Wirepoints: Progressive state income tax would hurt working families
State income taxes for an average couple of two teachers could increase by at least 50 percent, or over $10,000 annually, if Gov. J.B. Pritzker’s proposed progressive income tax were to ever see the light of day, a public affairs website claims.
The eye-popping figures come courtesy of a new round of projections composed by Wirepoints that highlight just some of the reasons why the government watchdog website says the state would be better served if the new governor were to consider other ideas for getting the state out of its financial rut.
In its report, Wirepoints outlines four major reasons why the idea of a progressive tax won’t work for Illinois, starting with its contention there is no way the system could work by taxing just the rich, as Pritzker has been outlining since he broached the subject on the campaign trial.
The three other reasons are the website’s finding that the new tax would come at a steep cost to middle-class taxpayers, that it will make Illinois even less competitive with neighboring states and that ultimately it will lead to even more of the rising outmigration that has come to define the state in recent years.
“Pritzker never proposed any tax rates for his plans, but Wirepoints ran estimates based on his spending promises and released them in a report titled: What Pritzker’s progressive tax rates will probably look like,” the website detailed in a recent article. “Even if Pritzker got the minimum in new spending that he promised—about $11 billion more—the progressive tax rates needed to raise that amount would hit Illinois’ middle class particularly hard.”
In addition to the massive tax increases that would fall on the homes of working spouses, Wirepoints estimates that any taxpayer with an income of more than $75,000 can expect an Illinois tax increase of roughly 24 percent.

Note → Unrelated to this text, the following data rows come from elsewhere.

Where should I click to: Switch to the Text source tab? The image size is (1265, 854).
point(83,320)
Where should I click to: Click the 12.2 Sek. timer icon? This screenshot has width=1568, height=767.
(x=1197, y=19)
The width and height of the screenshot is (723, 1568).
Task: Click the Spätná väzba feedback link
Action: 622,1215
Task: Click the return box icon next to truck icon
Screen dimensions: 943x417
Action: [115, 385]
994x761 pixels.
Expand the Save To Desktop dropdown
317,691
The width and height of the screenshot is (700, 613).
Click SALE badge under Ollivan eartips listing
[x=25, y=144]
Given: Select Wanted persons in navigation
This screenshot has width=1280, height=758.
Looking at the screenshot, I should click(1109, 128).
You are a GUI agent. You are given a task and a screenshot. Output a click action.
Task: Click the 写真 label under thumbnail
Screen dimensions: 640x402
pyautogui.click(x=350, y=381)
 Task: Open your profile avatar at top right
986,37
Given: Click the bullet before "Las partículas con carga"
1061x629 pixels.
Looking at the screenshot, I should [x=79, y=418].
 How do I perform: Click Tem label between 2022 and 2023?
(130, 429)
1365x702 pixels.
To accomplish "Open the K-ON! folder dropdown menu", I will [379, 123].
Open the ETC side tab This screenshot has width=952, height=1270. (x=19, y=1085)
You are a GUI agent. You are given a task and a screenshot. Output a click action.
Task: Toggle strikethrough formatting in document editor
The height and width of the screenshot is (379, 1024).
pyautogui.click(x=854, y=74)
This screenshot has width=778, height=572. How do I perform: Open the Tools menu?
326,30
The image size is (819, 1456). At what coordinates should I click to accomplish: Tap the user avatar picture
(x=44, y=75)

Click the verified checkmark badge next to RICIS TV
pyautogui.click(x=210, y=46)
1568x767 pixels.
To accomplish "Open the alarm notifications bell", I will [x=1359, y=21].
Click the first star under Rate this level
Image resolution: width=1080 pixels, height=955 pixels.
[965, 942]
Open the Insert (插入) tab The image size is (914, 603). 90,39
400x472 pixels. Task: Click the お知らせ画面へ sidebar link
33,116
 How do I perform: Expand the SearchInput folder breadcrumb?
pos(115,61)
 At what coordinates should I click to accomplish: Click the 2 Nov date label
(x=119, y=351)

The state’s current flat tax rate of 4.95 percent is roughly a percentage point higher on average than that in Indiana (3.23 percent) and Michigan (4.25 percent). Its already 11 percent combined tax rate makes it one of the country’s biggest outliers in the area in that residents here now pay the sixth highest combined taxes in the country, while, with the exception of Wisconsin, all neighboring states pay a rate of just over 9 percent.
In short, Wirepoints concludes, “Illinois can’t afford the consequences of a progressive tax. The state is already too uncompetitive with its neighbors. It’s too much of an outlier on taxes. And it’s losing too many people. A progressive tax scheme simply isn’t the right thing for Illinois.”